- WHAT IS NEEDED: Line by line, write out the material exactly.

- DATA FOR ANALYSIS:
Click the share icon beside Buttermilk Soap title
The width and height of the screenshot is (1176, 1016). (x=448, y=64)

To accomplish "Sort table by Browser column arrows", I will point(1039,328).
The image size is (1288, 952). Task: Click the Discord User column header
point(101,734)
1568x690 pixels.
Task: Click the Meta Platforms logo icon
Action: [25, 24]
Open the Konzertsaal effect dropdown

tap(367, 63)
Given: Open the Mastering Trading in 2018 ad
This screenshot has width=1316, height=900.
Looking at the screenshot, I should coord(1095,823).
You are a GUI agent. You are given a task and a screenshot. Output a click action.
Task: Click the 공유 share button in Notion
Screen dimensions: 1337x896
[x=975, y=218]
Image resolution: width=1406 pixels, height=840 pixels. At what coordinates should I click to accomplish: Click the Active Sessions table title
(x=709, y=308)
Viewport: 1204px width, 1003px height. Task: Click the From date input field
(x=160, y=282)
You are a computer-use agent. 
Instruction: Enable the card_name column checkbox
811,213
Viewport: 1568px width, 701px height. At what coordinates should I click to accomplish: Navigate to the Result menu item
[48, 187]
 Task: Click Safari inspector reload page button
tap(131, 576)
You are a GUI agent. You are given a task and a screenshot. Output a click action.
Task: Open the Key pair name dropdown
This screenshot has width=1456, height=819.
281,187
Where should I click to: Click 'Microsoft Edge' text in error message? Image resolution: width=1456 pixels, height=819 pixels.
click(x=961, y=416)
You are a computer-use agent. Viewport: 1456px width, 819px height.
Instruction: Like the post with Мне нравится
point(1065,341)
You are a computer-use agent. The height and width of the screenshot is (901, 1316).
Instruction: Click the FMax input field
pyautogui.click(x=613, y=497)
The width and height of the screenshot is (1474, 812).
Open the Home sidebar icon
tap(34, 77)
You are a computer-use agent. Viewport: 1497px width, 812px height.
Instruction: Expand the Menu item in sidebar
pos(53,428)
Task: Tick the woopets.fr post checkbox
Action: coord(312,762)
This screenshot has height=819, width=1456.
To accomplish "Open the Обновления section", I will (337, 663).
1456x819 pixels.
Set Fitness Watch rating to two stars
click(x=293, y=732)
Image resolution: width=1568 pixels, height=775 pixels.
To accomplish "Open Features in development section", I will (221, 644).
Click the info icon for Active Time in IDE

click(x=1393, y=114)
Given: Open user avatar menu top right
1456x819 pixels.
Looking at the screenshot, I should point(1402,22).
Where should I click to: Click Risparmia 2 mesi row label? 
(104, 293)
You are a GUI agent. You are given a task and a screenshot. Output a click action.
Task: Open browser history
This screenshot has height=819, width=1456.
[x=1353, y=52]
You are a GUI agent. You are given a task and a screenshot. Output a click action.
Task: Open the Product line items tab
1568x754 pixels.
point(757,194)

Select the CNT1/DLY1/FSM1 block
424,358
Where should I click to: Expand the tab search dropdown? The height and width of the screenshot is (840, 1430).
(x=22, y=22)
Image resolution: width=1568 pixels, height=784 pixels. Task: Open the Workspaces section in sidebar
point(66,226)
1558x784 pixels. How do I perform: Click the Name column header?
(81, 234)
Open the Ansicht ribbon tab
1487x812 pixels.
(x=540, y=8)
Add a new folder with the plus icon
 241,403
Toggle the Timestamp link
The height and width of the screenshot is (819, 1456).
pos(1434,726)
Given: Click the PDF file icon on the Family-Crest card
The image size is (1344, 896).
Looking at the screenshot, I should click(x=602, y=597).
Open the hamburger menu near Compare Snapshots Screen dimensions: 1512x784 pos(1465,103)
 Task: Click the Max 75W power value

- OUTPUT OF THE EXERCISE:
Click the share icon beside Buttermilk Soap title
The width and height of the screenshot is (1176, 1016). (x=448, y=64)

To accomplish "Sort table by Browser column arrows", I will point(1039,328).
The image size is (1288, 952). Task: Click the Discord User column header
point(101,734)
1568x690 pixels.
Task: Click the Meta Platforms logo icon
Action: [25, 24]
Open the Konzertsaal effect dropdown

tap(367, 63)
Given: Open the Mastering Trading in 2018 ad
This screenshot has width=1316, height=900.
Looking at the screenshot, I should coord(1095,823).
You are a GUI agent. You are given a task and a screenshot. Output a click action.
Task: Click the 공유 share button in Notion
Screen dimensions: 1337x896
[x=975, y=218]
Image resolution: width=1406 pixels, height=840 pixels. At what coordinates should I click to accomplish: Click the Active Sessions table title
(x=709, y=308)
Viewport: 1204px width, 1003px height. Task: Click the From date input field
(x=160, y=282)
You are a computer-use agent. 
Instruction: Enable the card_name column checkbox
811,213
Viewport: 1568px width, 701px height. At what coordinates should I click to accomplish: Navigate to the Result menu item
[48, 187]
 Task: Click Safari inspector reload page button
tap(131, 576)
You are a GUI agent. You are given a task and a screenshot. Output a click action.
Task: Open the Key pair name dropdown
This screenshot has width=1456, height=819.
281,187
Where should I click to: Click 'Microsoft Edge' text in error message? Image resolution: width=1456 pixels, height=819 pixels.
click(x=961, y=416)
You are a computer-use agent. Viewport: 1456px width, 819px height.
Instruction: Like the post with Мне нравится
point(1065,341)
You are a computer-use agent. The height and width of the screenshot is (901, 1316).
Instruction: Click the FMax input field
pyautogui.click(x=613, y=497)
The width and height of the screenshot is (1474, 812).
Open the Home sidebar icon
tap(34, 77)
You are a computer-use agent. Viewport: 1497px width, 812px height.
Instruction: Expand the Menu item in sidebar
pos(53,428)
Task: Tick the woopets.fr post checkbox
Action: coord(312,762)
This screenshot has height=819, width=1456.
To accomplish "Open the Обновления section", I will (337, 663).
1456x819 pixels.
Set Fitness Watch rating to two stars
click(x=293, y=732)
Image resolution: width=1568 pixels, height=775 pixels.
To accomplish "Open Features in development section", I will (221, 644).
Click the info icon for Active Time in IDE

click(x=1393, y=114)
Given: Open user avatar menu top right
1456x819 pixels.
Looking at the screenshot, I should point(1402,22).
Where should I click to: Click Risparmia 2 mesi row label? 
(104, 293)
You are a GUI agent. You are given a task and a screenshot. Output a click action.
Task: Open browser history
This screenshot has height=819, width=1456.
[x=1353, y=52]
You are a GUI agent. You are given a task and a screenshot. Output a click action.
Task: Open the Product line items tab
1568x754 pixels.
point(757,194)

Select the CNT1/DLY1/FSM1 block
424,358
Where should I click to: Expand the tab search dropdown? The height and width of the screenshot is (840, 1430).
(x=22, y=22)
Image resolution: width=1568 pixels, height=784 pixels. Task: Open the Workspaces section in sidebar
point(66,226)
1558x784 pixels. How do I perform: Click the Name column header?
(81, 234)
Open the Ansicht ribbon tab
1487x812 pixels.
(x=540, y=8)
Add a new folder with the plus icon
 241,403
Toggle the Timestamp link
The height and width of the screenshot is (819, 1456).
pos(1434,726)
Given: Click the PDF file icon on the Family-Crest card
The image size is (1344, 896).
Looking at the screenshot, I should click(x=602, y=597).
Open the hamburger menu near Compare Snapshots Screen dimensions: 1512x784 pos(1465,103)
 Task: Click the Max 75W power value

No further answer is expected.